* WHAT IS REQUIRED: For this exercise, restate the data below with no change at all.

* EXERCISE MATERIAL:
=== Section Start ===

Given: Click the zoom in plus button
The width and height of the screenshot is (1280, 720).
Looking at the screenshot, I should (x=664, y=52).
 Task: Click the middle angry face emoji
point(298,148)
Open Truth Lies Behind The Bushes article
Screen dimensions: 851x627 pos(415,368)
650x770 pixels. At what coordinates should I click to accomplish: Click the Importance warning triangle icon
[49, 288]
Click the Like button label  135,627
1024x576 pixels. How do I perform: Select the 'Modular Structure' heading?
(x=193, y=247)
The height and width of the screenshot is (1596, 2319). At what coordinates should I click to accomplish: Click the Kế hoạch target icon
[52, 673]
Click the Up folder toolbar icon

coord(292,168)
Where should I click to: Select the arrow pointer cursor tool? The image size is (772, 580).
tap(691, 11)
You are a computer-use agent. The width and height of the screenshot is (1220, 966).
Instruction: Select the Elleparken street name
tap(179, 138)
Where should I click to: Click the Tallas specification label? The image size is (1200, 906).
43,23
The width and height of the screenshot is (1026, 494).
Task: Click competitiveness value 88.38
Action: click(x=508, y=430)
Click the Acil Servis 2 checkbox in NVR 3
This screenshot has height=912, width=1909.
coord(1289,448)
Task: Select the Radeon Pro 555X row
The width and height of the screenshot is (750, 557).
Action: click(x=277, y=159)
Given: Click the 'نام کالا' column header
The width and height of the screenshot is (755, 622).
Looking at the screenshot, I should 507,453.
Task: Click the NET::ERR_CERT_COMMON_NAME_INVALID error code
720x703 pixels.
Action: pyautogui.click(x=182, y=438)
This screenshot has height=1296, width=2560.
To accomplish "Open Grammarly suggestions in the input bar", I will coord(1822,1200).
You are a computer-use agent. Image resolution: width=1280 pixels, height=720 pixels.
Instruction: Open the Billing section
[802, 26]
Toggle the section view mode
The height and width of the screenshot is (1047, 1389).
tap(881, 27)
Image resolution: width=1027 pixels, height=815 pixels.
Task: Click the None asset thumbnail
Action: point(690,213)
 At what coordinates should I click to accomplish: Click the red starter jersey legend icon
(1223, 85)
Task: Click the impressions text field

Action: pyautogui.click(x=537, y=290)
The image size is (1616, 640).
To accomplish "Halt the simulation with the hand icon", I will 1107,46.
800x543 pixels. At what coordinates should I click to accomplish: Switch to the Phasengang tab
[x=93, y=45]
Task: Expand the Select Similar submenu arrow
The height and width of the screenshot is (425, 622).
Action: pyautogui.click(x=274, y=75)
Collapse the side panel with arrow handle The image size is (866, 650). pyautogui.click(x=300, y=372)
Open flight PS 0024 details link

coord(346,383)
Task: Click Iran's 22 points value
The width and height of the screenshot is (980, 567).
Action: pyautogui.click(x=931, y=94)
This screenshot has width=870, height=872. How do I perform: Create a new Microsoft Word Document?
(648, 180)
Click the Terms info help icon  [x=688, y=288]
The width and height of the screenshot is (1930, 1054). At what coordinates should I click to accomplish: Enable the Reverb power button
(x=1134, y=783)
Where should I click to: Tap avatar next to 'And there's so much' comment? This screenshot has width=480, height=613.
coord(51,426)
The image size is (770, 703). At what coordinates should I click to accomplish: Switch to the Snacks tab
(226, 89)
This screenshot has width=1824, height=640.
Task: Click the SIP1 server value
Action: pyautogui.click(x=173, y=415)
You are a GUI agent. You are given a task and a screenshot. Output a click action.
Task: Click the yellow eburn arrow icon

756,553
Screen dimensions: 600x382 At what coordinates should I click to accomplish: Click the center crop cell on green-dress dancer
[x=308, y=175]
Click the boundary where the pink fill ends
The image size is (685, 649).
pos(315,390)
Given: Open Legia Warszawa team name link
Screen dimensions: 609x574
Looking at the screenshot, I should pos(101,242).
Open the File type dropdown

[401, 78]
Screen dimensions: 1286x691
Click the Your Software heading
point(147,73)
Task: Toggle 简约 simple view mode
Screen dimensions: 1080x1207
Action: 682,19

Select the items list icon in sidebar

=== Section End ===

* SOLUTION FOR THIS PROBLEM:
Given: Click the zoom in plus button
The width and height of the screenshot is (1280, 720).
Looking at the screenshot, I should (x=664, y=52).
 Task: Click the middle angry face emoji
point(298,148)
Open Truth Lies Behind The Bushes article
Screen dimensions: 851x627 pos(415,368)
650x770 pixels. At what coordinates should I click to accomplish: Click the Importance warning triangle icon
[49, 288]
Click the Like button label  135,627
1024x576 pixels. How do I perform: Select the 'Modular Structure' heading?
(x=193, y=247)
The height and width of the screenshot is (1596, 2319). At what coordinates should I click to accomplish: Click the Kế hoạch target icon
[52, 673]
Click the Up folder toolbar icon

coord(292,168)
Where should I click to: Select the arrow pointer cursor tool? The image size is (772, 580).
tap(691, 11)
You are a computer-use agent. The width and height of the screenshot is (1220, 966).
Instruction: Select the Elleparken street name
tap(179, 138)
Where should I click to: Click the Tallas specification label? The image size is (1200, 906).
43,23
The width and height of the screenshot is (1026, 494).
Task: Click competitiveness value 88.38
Action: click(x=508, y=430)
Click the Acil Servis 2 checkbox in NVR 3
This screenshot has height=912, width=1909.
coord(1289,448)
Task: Select the Radeon Pro 555X row
The width and height of the screenshot is (750, 557).
Action: click(x=277, y=159)
Given: Click the 'نام کالا' column header
The width and height of the screenshot is (755, 622).
Looking at the screenshot, I should 507,453.
Task: Click the NET::ERR_CERT_COMMON_NAME_INVALID error code
720x703 pixels.
Action: pyautogui.click(x=182, y=438)
This screenshot has height=1296, width=2560.
To accomplish "Open Grammarly suggestions in the input bar", I will coord(1822,1200).
You are a computer-use agent. Image resolution: width=1280 pixels, height=720 pixels.
Instruction: Open the Billing section
[802, 26]
Toggle the section view mode
The height and width of the screenshot is (1047, 1389).
tap(881, 27)
Image resolution: width=1027 pixels, height=815 pixels.
Task: Click the None asset thumbnail
Action: point(690,213)
 At what coordinates should I click to accomplish: Click the red starter jersey legend icon
(1223, 85)
Task: Click the impressions text field

Action: pyautogui.click(x=537, y=290)
The image size is (1616, 640).
To accomplish "Halt the simulation with the hand icon", I will 1107,46.
800x543 pixels. At what coordinates should I click to accomplish: Switch to the Phasengang tab
[x=93, y=45]
Task: Expand the Select Similar submenu arrow
The height and width of the screenshot is (425, 622).
Action: pyautogui.click(x=274, y=75)
Collapse the side panel with arrow handle The image size is (866, 650). pyautogui.click(x=300, y=372)
Open flight PS 0024 details link

coord(346,383)
Task: Click Iran's 22 points value
The width and height of the screenshot is (980, 567).
Action: pyautogui.click(x=931, y=94)
This screenshot has width=870, height=872. How do I perform: Create a new Microsoft Word Document?
(648, 180)
Click the Terms info help icon  [x=688, y=288]
The width and height of the screenshot is (1930, 1054). At what coordinates should I click to accomplish: Enable the Reverb power button
(x=1134, y=783)
Where should I click to: Tap avatar next to 'And there's so much' comment? This screenshot has width=480, height=613.
coord(51,426)
The image size is (770, 703). At what coordinates should I click to accomplish: Switch to the Snacks tab
(226, 89)
This screenshot has width=1824, height=640.
Task: Click the SIP1 server value
Action: pyautogui.click(x=173, y=415)
You are a GUI agent. You are given a task and a screenshot. Output a click action.
Task: Click the yellow eburn arrow icon

756,553
Screen dimensions: 600x382 At what coordinates should I click to accomplish: Click the center crop cell on green-dress dancer
[x=308, y=175]
Click the boundary where the pink fill ends
The image size is (685, 649).
pos(315,390)
Given: Open Legia Warszawa team name link
Screen dimensions: 609x574
Looking at the screenshot, I should pos(101,242).
Open the File type dropdown

[401, 78]
Screen dimensions: 1286x691
Click the Your Software heading
point(147,73)
Task: Toggle 简约 simple view mode
Screen dimensions: 1080x1207
Action: 682,19

Select the items list icon in sidebar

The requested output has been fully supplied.